WHAT NEEDS TO BE DONE
Put the lines from the one containing "Identify the location" up to and including the last line into a Markdown table with the columns Row and Line, numbering each row and skipping any blank lines. Leave the pictures out.

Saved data
>>>>

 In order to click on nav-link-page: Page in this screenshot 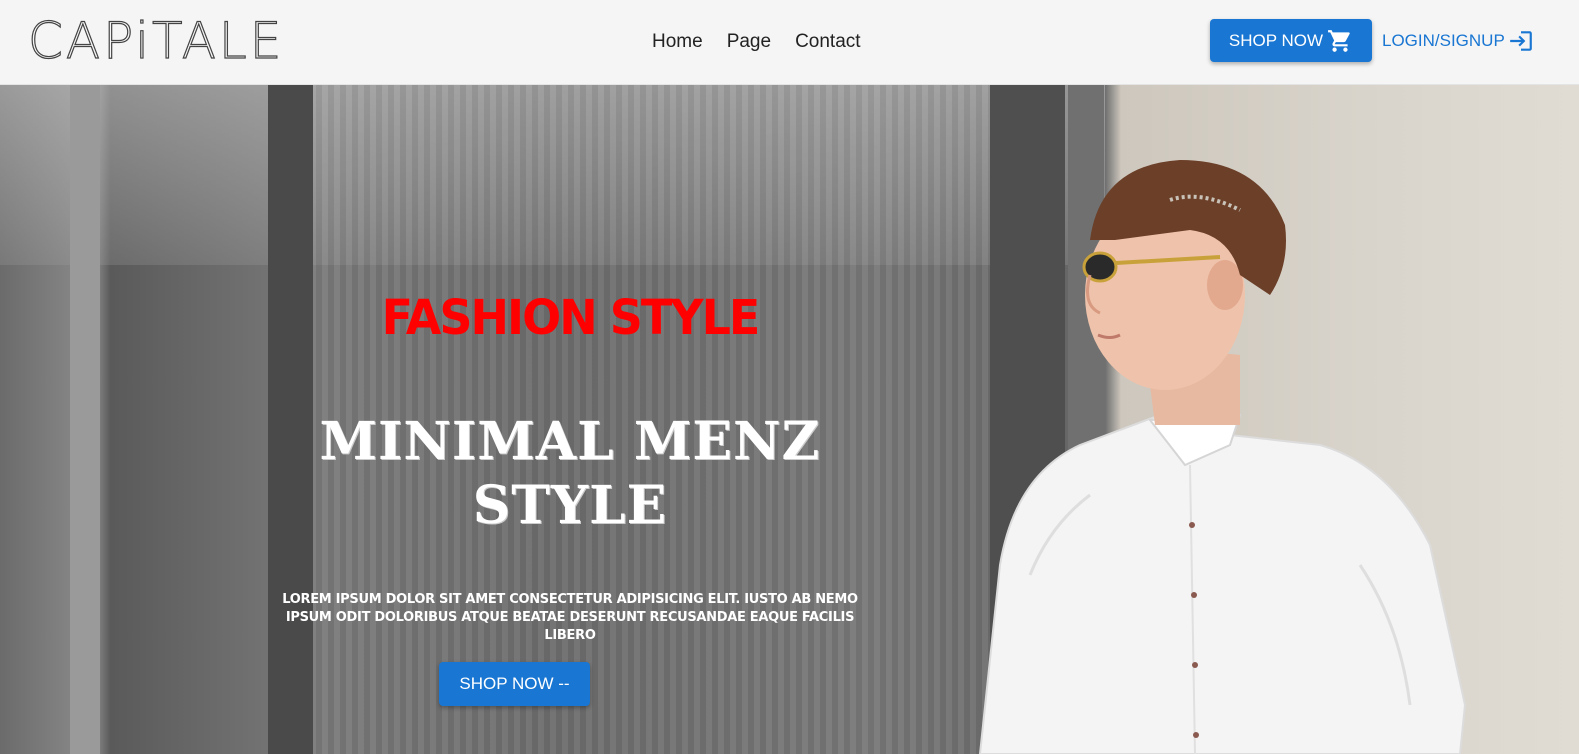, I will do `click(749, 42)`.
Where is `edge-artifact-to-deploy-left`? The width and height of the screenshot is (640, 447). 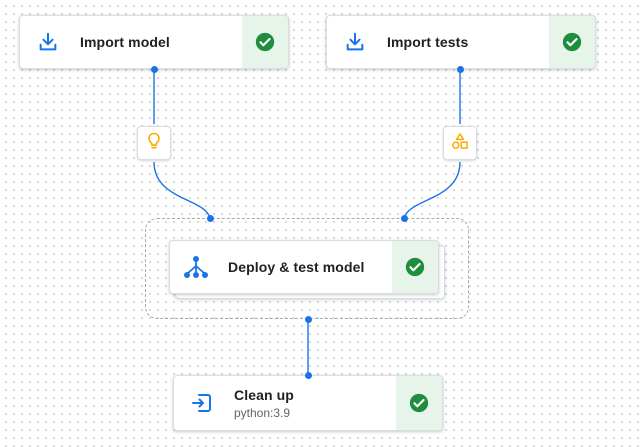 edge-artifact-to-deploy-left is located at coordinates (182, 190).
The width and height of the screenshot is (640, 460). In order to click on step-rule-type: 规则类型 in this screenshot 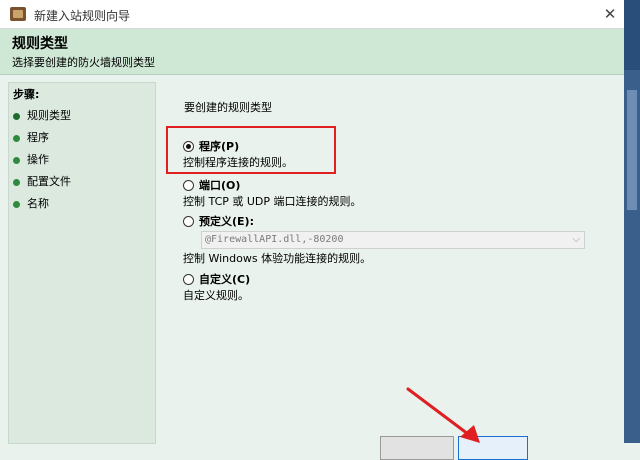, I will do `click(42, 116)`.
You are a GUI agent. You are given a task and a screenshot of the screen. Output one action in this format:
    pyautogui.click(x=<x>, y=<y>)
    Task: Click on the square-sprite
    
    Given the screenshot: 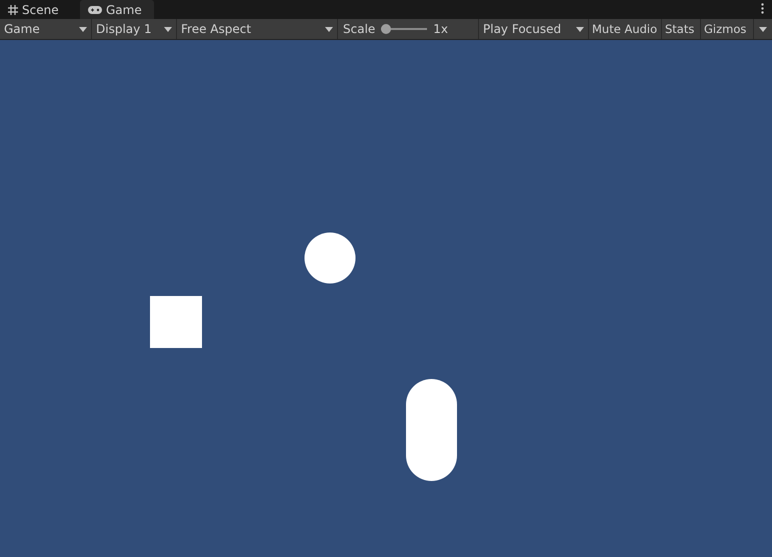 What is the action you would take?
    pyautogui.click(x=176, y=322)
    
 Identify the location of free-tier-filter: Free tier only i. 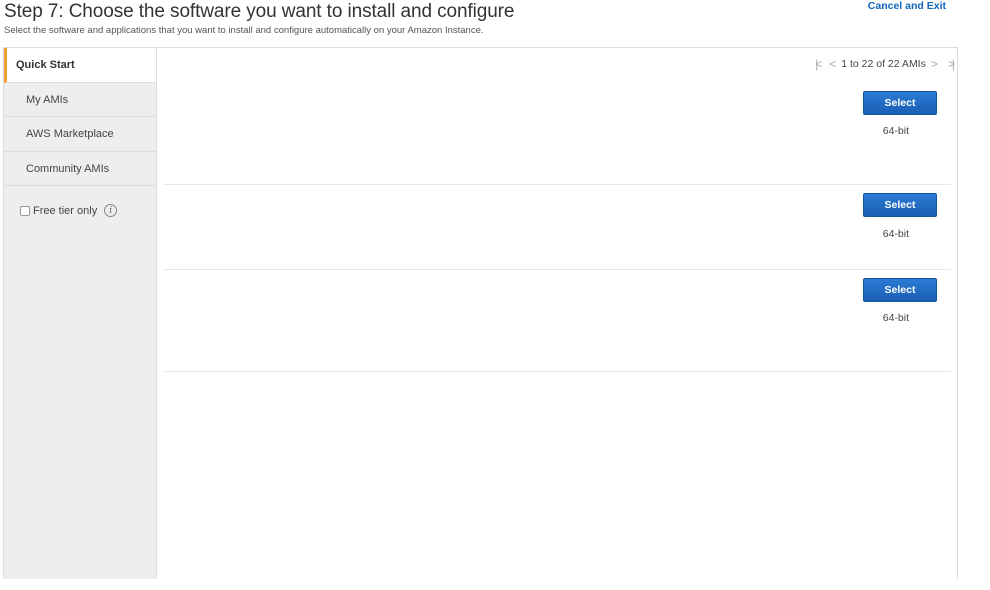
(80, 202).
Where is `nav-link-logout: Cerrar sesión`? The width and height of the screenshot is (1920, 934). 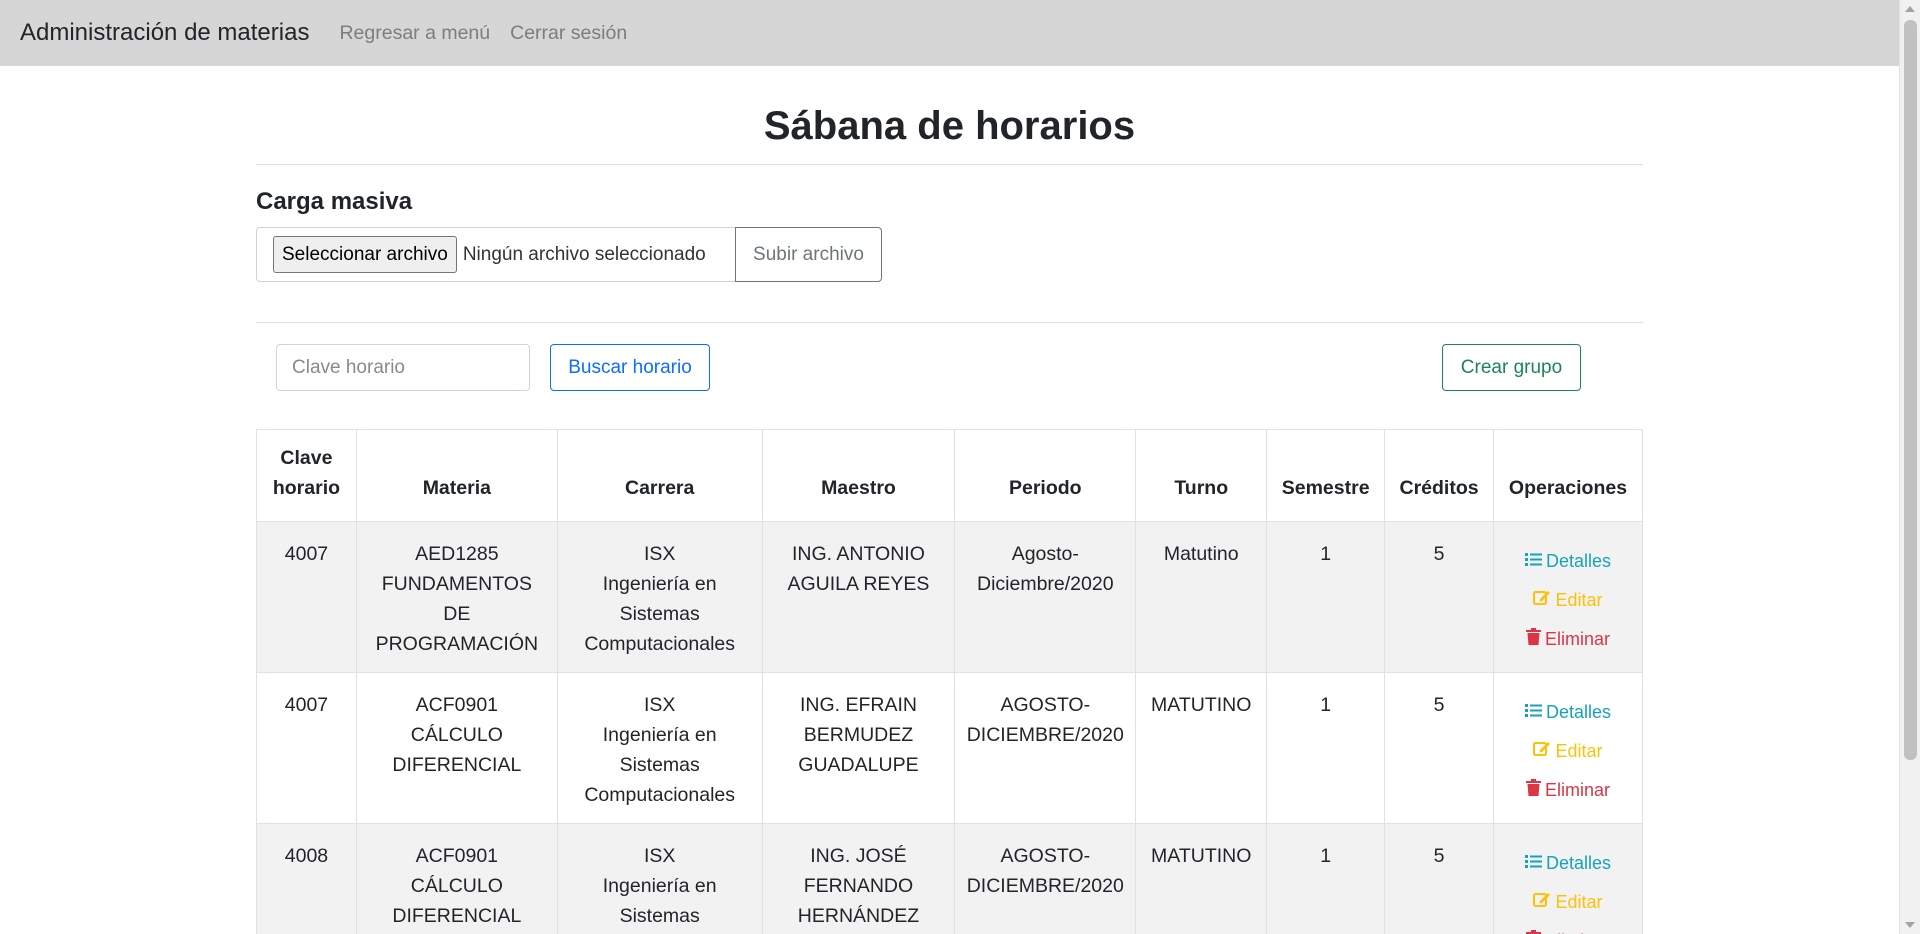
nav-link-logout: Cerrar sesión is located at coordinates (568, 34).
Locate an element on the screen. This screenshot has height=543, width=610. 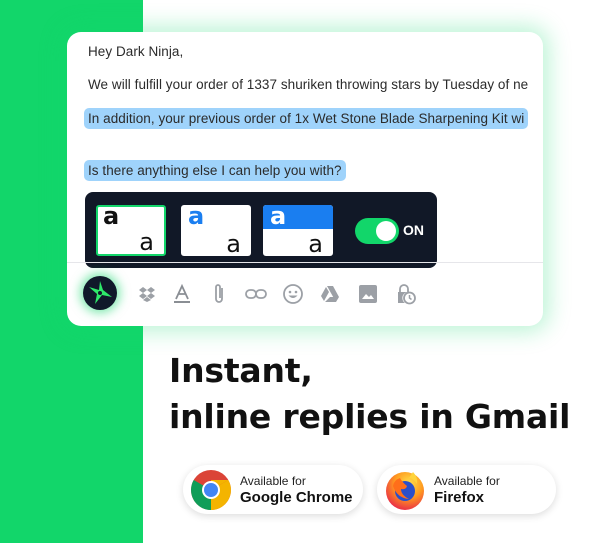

<<<<

ANSWER FOR THE TASK
| Row | Line |
|---|---|
| 1 |  Identify the location of free-tier-filter: Free tier only i.  |
| 2 | (80, 202). |
| 3 | Where is `nav-link-logout: Cerrar sesión`? The width and height of the screenshot is (1920, 934).  |
| 4 | nav-link-logout: Cerrar sesión is located at coordinates (568, 34). |
| 5 | Locate an element on the screen. This screenshot has height=543, width=610.  |